¿En qué se diferencian las visiones hispanistas -denominémoslas así- de las decolonizadoras o indigenistas, ahora también tan al alza? En muy poco, ambas de hecho se necesitan. Unas, centradas en denunciar ultrajes y en apropiarse de grandezas pasadas que no le corresponden; otras, con una obsesión casi lujuriosa, buscan en la historia los traumas y violencias que la recorren. Visión esta última tan en boga en la universidad y la academia -echen un vistazo a cualquier catálogo de libros de historia- que no es de extrañar que los alumnos hayan comenzado a huir de la carrera de Historia, so pena de deprimirse por el resto de sus vidas.

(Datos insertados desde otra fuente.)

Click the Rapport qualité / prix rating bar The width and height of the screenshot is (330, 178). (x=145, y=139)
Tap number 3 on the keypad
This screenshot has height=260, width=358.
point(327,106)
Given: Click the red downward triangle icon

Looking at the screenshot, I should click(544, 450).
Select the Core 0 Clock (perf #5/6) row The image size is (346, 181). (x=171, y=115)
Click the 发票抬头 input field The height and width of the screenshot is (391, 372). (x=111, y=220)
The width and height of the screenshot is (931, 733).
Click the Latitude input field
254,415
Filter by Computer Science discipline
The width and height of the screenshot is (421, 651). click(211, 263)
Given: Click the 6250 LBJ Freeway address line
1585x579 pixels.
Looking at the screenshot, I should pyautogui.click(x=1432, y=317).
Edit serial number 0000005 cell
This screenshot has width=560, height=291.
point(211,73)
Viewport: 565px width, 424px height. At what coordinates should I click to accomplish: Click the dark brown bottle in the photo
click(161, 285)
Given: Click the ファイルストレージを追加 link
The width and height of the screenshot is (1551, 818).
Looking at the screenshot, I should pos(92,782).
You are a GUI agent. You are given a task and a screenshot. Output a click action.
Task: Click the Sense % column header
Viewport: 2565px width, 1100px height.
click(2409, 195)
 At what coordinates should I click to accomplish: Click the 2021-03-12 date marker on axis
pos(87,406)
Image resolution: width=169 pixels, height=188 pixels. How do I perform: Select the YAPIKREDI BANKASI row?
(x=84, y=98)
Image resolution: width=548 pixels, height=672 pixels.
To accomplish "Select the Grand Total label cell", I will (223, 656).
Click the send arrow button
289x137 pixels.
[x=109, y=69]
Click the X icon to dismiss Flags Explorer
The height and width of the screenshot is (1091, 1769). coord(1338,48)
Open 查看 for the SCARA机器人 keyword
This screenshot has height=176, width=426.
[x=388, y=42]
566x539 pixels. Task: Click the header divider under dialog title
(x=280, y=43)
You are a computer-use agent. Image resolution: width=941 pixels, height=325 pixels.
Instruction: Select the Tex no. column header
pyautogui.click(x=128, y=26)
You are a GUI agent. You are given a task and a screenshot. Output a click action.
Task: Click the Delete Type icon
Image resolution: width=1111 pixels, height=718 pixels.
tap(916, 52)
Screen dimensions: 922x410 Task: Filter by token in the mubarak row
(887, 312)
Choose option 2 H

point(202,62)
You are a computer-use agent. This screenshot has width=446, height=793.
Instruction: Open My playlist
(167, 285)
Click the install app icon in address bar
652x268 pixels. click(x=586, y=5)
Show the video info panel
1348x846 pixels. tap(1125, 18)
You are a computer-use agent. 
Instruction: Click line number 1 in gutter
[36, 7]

Ambas visiones, sentimentales y moralizantes, son efectivamente imbatibles ¿por qué? Porque, constituyéndose en jueces de la historia, acusan a quien no se puede defender, se envanecen con un tiempo que no les pertenece, y ambas por igual atraviesan el pasado con el cuchillo de la moral, dejándonos a nosotros siempre a salvo en la orilla de los justos. Así, uno abandona el cine, o cierra el libro, reconfortado y comulgado, como tras una buena homilía o una sesión de autoayuda.
Por eso no entiendo a los historiadores -algunos ya talluditos- que entran al trapo del debate de la Leyenda Negra, poniendo en cada peso de la balanza los pros y los contras, los agravios y desagravios, los hospitales y las matanzas, las ciudades y las encomiendas, el colonialismo anglosajón y el hispano. Como si se tratara de eso y no de comprender un tiempo que no es el nuestro y al que solo podemos acercarnos con la curiosidad y la humildad del que viaja a un país extraño.